--- RECORDS TO USE ---
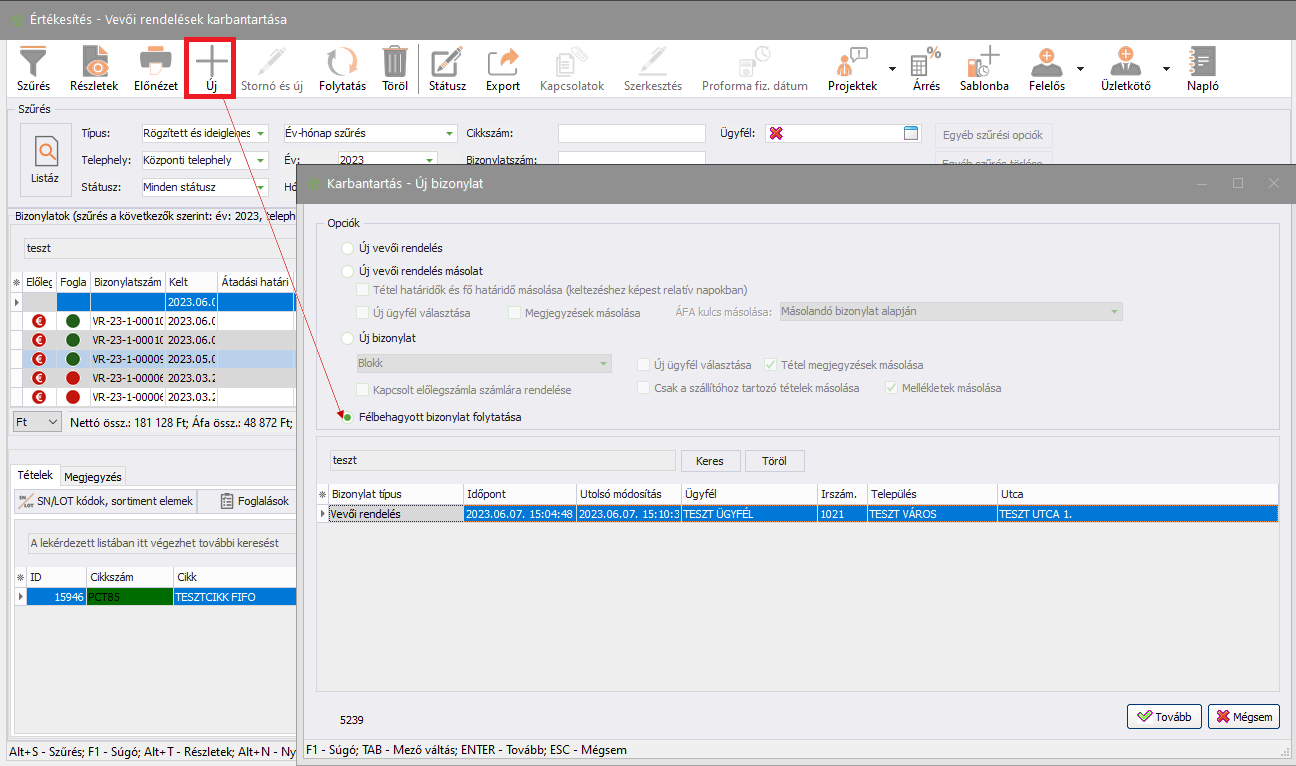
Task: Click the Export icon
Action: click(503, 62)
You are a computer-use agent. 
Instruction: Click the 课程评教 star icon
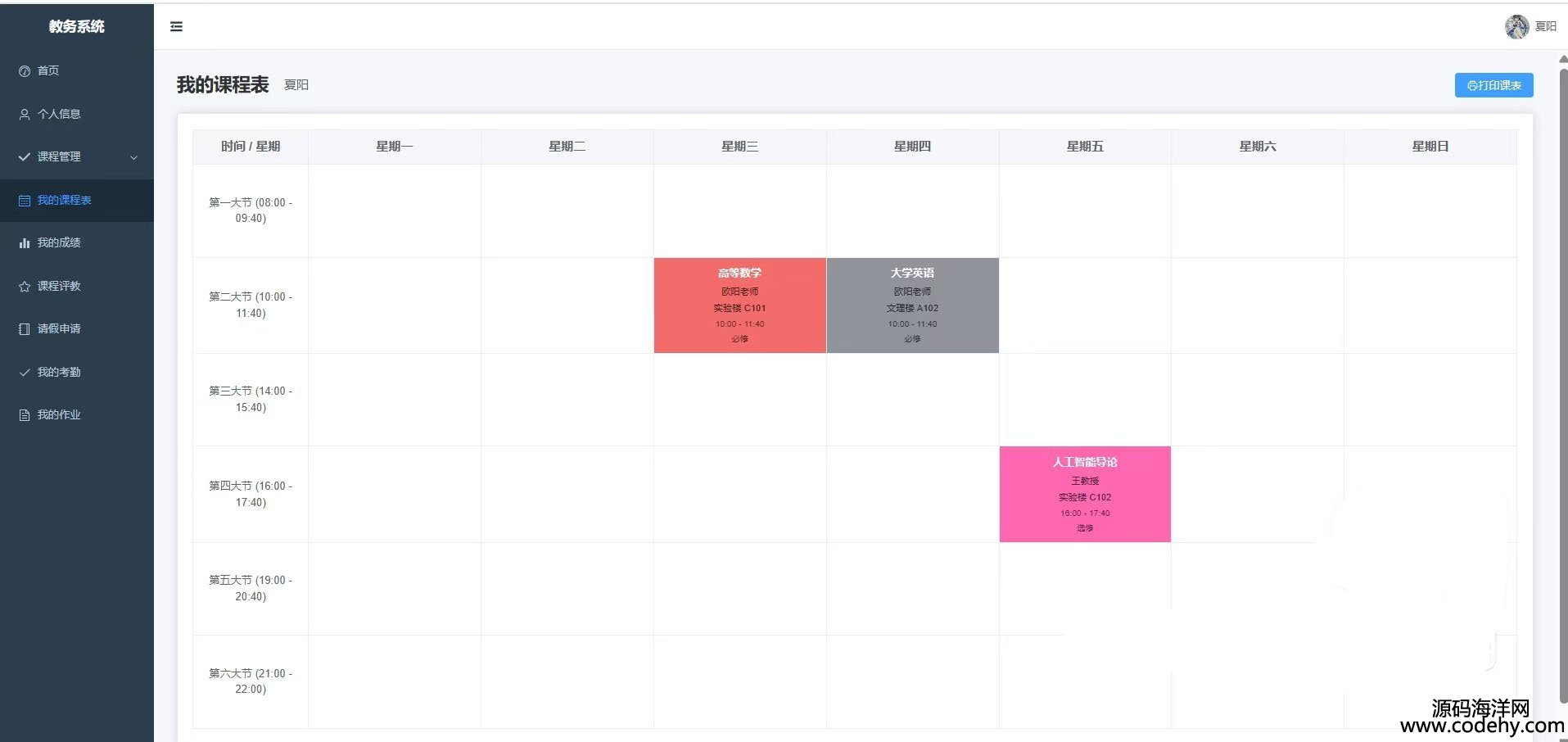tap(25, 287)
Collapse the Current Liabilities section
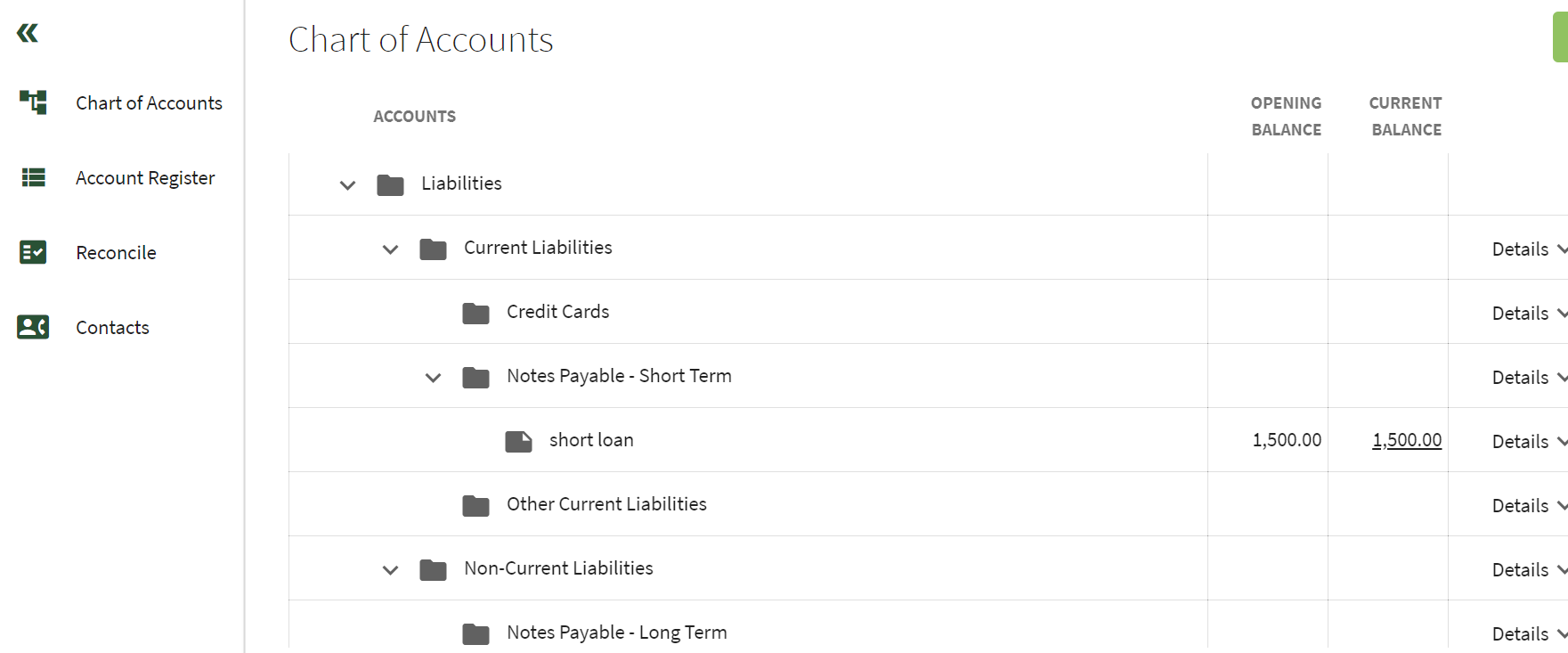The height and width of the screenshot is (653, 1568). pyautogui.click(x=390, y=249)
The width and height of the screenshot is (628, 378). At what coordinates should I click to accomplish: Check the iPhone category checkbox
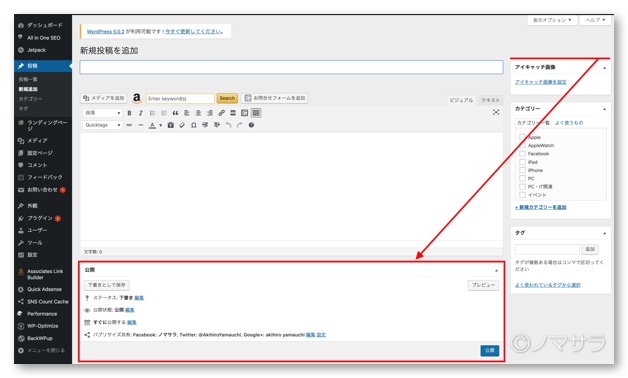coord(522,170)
---
--- RECORDS TO USE ---
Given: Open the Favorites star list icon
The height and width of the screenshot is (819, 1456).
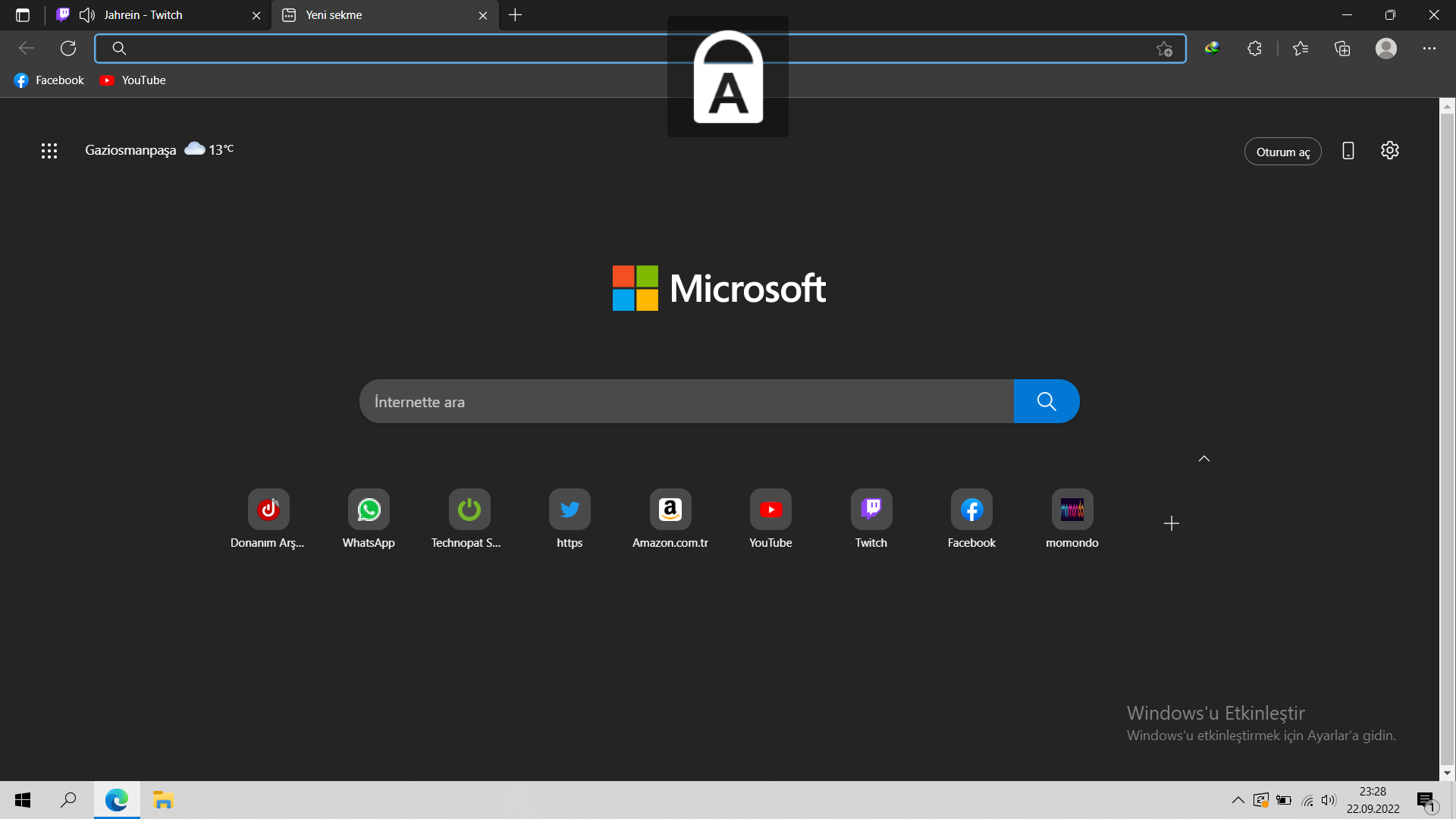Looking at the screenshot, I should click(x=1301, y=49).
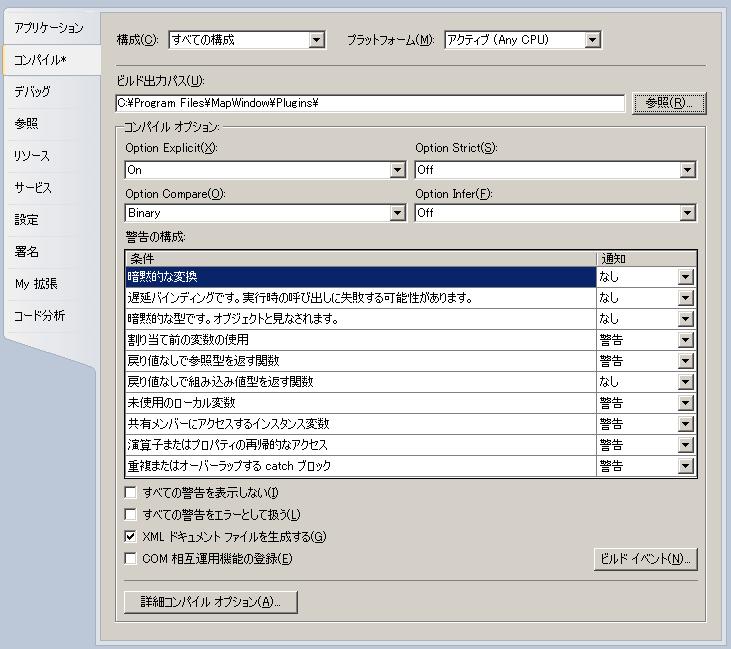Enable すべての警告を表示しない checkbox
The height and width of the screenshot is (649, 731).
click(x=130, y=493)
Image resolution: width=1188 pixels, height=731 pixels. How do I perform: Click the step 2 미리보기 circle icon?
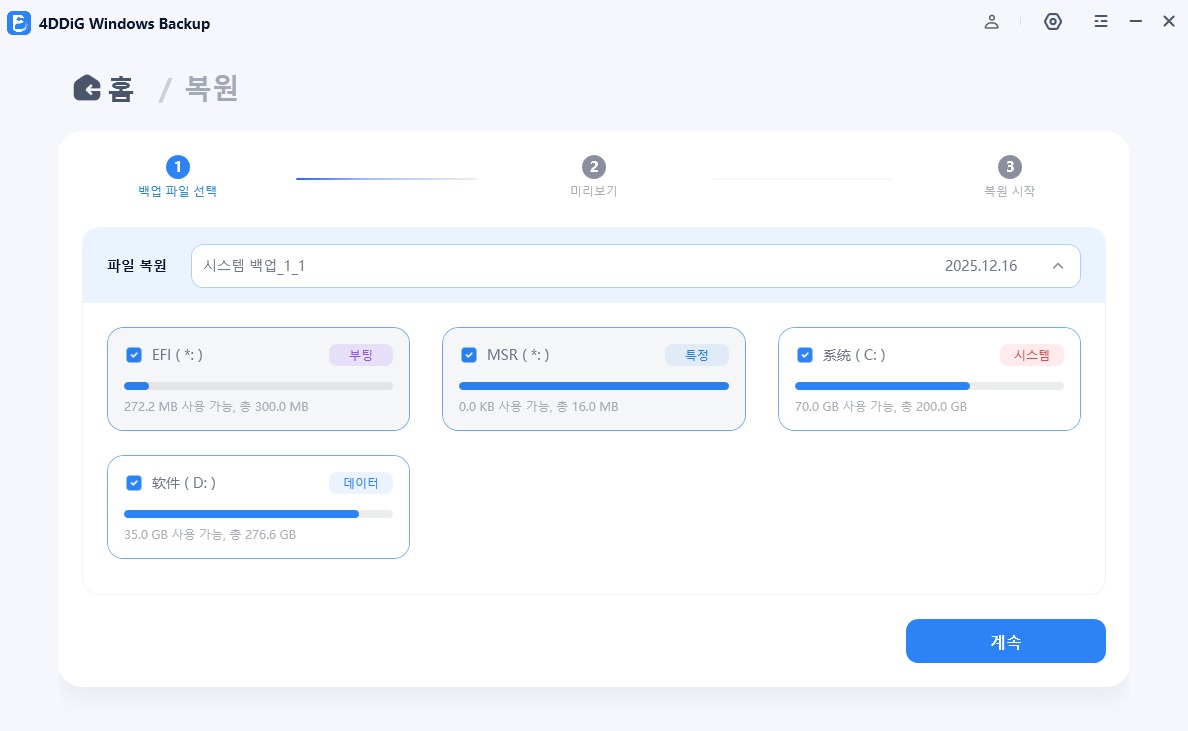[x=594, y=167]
---
- WORK REQUIRED:
Rewrite the stretch of the listing from the line containing "Image resolution: width=1188" through the line containing "[x=594, y=167]", changing "circle" to "round" and keeping everything else the same. Leave the pictures out of your answer.

- ANSWER FOR THIS EXERCISE:
Image resolution: width=1188 pixels, height=731 pixels. How do I perform: Click the step 2 미리보기 round icon?
[x=594, y=167]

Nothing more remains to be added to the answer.